Recent concessions by Microsoft in the data its Windows 10 "phones home" to company servers won cautious praise from one critic this week.
"The changes were very welcome from our perspective," said Maul Kalia, legal intake coordinator at the Electronic Frontier Foundation (EFF) in an interview Wednesday. "They were definitely needed."
Kalia was referring to the announcement Tuesday that Microsoft would soon reduce the amount of diagnostic data collected from Windows 10 under an optional setting, and immediately launch an online portal where customers can lock in privacy settings.
Windows 10 collects a sweeping array of data -- from programs run on the device to details about crashes -- and transmits the information to Microsoft, where it's analyzed, the company has maintained, to safeguard customers' machines and to improve the operating system.
The practice was widely criticized, with complaints centering on the quantity of data gleaned and the fact that, unlike earlier Windows editions, Windows 10's collection could not be disabled.
Five months ago, Kalia and the EFF had condemned Windows 10's data collection practices in a blistering editorial. Kalia urged Microsoft to "come clean" with customers about the harvesting and give users "meaningful opt-outs" from the practice.
In the intervening months, the EFF and Microsoft had conversations about the former's concerns, Kalia said. He declined to elaborate on the content of those talks.
"These are solid and welcome steps," Kalia said, pointing to the new privacy dashboard that launched Monday as one example. "But we do still want the company to be more forthcoming."
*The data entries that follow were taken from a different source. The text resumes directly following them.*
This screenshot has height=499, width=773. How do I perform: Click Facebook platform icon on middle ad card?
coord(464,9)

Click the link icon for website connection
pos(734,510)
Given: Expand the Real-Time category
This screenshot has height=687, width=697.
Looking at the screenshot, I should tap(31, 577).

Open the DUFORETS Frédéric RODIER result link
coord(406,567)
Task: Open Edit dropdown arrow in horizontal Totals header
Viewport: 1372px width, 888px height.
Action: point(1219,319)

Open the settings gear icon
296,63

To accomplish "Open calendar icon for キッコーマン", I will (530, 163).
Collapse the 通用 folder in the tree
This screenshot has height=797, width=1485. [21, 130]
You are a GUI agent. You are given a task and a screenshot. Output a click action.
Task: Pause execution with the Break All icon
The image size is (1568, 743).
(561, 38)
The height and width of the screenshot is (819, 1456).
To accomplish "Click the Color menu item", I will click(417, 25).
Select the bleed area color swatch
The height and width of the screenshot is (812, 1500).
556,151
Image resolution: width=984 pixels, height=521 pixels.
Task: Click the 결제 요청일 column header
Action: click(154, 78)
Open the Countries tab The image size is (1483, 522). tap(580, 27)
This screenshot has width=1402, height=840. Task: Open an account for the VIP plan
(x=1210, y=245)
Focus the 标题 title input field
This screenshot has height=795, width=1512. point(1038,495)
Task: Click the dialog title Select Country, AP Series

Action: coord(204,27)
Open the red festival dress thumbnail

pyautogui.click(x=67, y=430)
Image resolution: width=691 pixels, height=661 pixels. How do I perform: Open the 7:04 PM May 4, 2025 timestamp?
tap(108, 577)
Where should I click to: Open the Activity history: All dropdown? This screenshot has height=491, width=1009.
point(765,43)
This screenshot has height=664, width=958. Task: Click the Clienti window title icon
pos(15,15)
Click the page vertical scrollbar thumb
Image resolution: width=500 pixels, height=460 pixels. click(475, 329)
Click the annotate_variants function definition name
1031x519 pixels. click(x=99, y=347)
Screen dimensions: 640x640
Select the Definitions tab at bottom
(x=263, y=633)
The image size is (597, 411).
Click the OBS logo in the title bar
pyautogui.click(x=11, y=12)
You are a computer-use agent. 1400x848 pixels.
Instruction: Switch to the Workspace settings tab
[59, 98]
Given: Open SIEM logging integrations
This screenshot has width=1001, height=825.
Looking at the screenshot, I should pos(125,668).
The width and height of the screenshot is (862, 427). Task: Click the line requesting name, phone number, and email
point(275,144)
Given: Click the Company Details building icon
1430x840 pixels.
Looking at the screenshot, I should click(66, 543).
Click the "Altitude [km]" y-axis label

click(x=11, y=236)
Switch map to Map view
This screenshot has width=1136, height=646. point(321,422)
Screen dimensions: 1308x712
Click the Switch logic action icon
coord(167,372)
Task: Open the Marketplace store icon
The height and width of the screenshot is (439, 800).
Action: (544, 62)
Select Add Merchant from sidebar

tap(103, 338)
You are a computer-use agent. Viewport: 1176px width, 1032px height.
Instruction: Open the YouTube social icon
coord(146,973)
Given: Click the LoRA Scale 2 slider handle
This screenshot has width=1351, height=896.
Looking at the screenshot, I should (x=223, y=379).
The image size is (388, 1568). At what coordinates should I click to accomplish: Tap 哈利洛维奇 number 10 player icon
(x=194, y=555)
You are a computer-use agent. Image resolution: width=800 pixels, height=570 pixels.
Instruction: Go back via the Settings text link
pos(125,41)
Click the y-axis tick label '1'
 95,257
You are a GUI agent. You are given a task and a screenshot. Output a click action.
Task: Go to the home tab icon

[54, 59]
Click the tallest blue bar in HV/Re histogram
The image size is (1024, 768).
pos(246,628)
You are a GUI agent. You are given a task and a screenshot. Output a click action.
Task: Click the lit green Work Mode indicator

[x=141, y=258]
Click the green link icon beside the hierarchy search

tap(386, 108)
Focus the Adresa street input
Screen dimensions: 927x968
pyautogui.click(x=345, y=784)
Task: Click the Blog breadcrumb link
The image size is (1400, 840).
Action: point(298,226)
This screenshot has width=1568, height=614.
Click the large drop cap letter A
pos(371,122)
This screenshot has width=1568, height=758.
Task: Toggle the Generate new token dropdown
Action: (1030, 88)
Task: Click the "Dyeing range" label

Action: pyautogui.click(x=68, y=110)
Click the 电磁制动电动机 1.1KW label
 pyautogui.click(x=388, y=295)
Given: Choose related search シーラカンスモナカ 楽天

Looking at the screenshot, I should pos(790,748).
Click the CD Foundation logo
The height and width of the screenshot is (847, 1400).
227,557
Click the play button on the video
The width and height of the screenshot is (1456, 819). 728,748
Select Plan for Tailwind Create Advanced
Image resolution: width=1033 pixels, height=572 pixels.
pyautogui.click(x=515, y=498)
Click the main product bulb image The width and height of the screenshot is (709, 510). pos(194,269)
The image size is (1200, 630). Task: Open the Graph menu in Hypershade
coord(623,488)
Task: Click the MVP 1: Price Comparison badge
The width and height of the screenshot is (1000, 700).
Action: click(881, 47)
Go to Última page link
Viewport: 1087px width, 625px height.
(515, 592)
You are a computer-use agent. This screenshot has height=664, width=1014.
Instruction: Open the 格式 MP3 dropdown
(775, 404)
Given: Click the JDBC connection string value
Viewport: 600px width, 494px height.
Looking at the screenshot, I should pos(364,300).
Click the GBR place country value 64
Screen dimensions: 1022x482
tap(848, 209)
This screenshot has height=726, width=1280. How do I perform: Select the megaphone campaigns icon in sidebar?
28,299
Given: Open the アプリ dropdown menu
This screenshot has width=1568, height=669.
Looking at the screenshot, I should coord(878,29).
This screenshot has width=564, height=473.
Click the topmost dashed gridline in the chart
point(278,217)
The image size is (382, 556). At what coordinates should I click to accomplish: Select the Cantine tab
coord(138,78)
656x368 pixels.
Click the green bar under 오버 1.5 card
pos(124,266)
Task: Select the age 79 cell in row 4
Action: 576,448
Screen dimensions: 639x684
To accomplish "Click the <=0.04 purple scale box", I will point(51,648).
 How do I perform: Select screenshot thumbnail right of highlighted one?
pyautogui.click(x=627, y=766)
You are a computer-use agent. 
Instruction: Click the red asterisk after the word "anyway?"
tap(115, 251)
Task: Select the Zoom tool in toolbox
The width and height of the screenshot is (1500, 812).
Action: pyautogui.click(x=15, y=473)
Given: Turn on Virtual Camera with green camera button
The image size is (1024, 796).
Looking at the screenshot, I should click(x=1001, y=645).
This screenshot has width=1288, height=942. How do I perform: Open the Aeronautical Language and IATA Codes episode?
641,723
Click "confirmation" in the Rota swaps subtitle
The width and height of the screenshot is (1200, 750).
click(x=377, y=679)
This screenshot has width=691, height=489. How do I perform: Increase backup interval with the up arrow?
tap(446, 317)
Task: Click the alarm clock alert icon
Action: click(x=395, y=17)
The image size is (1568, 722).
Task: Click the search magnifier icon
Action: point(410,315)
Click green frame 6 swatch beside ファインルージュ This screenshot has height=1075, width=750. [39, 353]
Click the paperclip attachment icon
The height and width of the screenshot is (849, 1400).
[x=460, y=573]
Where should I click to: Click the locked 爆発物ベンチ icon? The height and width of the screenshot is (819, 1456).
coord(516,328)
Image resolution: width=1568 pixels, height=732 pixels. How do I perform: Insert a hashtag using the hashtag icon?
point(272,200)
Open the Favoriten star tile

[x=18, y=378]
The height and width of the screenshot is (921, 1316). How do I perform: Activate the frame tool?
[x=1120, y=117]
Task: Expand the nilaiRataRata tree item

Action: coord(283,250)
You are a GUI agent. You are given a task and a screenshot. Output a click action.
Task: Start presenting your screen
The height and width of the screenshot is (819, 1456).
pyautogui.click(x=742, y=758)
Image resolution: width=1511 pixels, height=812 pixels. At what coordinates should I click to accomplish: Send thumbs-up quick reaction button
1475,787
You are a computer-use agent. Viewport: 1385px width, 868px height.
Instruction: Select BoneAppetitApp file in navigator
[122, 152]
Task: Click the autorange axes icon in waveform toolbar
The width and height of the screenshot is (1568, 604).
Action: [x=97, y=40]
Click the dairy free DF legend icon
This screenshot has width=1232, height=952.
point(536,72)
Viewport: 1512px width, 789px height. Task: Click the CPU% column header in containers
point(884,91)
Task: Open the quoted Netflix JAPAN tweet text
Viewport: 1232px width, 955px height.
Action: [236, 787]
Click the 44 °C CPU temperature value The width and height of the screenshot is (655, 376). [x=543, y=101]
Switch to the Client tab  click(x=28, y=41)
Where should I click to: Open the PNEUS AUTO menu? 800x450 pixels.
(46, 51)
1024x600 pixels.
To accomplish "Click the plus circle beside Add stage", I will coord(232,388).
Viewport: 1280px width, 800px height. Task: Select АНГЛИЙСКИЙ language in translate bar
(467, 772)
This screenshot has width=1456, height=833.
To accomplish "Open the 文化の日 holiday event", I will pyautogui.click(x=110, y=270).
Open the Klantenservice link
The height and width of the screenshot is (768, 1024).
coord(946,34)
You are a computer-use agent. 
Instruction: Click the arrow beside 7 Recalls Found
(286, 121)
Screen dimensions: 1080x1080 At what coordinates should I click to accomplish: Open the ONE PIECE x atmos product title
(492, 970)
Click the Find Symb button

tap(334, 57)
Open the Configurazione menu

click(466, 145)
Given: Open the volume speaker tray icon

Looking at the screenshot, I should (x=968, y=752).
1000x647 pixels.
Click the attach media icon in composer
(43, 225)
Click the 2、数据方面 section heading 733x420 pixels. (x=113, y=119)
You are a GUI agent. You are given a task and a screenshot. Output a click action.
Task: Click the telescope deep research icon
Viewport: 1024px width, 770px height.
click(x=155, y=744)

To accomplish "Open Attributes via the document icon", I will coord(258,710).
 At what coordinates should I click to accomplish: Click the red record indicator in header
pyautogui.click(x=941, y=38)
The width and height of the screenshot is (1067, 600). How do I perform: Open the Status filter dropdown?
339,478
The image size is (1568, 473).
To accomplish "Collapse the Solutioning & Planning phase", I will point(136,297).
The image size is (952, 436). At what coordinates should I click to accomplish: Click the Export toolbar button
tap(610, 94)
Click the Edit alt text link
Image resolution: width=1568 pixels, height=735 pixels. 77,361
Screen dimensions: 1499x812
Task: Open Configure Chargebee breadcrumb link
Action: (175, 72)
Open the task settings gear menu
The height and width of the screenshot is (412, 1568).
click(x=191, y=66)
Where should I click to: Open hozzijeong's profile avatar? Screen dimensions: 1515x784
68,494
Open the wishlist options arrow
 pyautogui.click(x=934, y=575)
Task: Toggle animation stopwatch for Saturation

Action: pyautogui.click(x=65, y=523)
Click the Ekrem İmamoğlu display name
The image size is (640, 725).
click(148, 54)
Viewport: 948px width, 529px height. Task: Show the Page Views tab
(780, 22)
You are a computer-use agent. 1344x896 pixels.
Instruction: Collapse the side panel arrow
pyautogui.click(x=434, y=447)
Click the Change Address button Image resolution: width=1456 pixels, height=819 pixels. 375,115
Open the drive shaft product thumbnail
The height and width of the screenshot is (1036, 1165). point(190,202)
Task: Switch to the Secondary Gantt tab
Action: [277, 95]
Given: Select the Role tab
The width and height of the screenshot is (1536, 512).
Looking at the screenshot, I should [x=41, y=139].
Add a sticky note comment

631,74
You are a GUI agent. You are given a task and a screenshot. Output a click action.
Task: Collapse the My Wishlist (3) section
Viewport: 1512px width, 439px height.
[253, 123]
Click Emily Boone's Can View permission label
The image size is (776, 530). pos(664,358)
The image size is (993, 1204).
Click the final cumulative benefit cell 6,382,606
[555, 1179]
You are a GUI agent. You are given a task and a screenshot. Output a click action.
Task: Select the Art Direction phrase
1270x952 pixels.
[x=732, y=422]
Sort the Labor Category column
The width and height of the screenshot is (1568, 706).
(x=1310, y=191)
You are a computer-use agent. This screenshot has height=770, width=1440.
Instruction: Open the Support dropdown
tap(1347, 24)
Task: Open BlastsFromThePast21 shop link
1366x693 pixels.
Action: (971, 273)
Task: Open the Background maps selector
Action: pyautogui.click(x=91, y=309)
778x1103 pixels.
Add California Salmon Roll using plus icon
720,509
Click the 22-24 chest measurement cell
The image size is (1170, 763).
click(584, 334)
In the August editorial, Kalia pointed out that Microsoft refused to say how long the collected data would be kept, and that the company's argument that it couldn't serve security updates without simultaneously collecting data from PCs was illogical.
"This is a false choice that is entirely of Microsoft's own creation," Kalia wrote then. "There's no good reason why the types of data Microsoft collects at each telemetry level couldn't be adjusted so that even at the lowest level of telemetry collection, users could still benefit from Windows Update and secure their machines from vulnerabilities, without having to send back things like app usage data or unique IDs like an IMEI number."
Transparency remained the EFF's biggest concern about Microsoft's data collection practices in Windows 10, the announced changes notwithstanding, said Kalia. "More transparency is what we want from the company," he said. "I'm glad they took some of our suggestions to heart, and we're happy that they did that, but we'd prefer them to be more transparent with users about what is collected and why."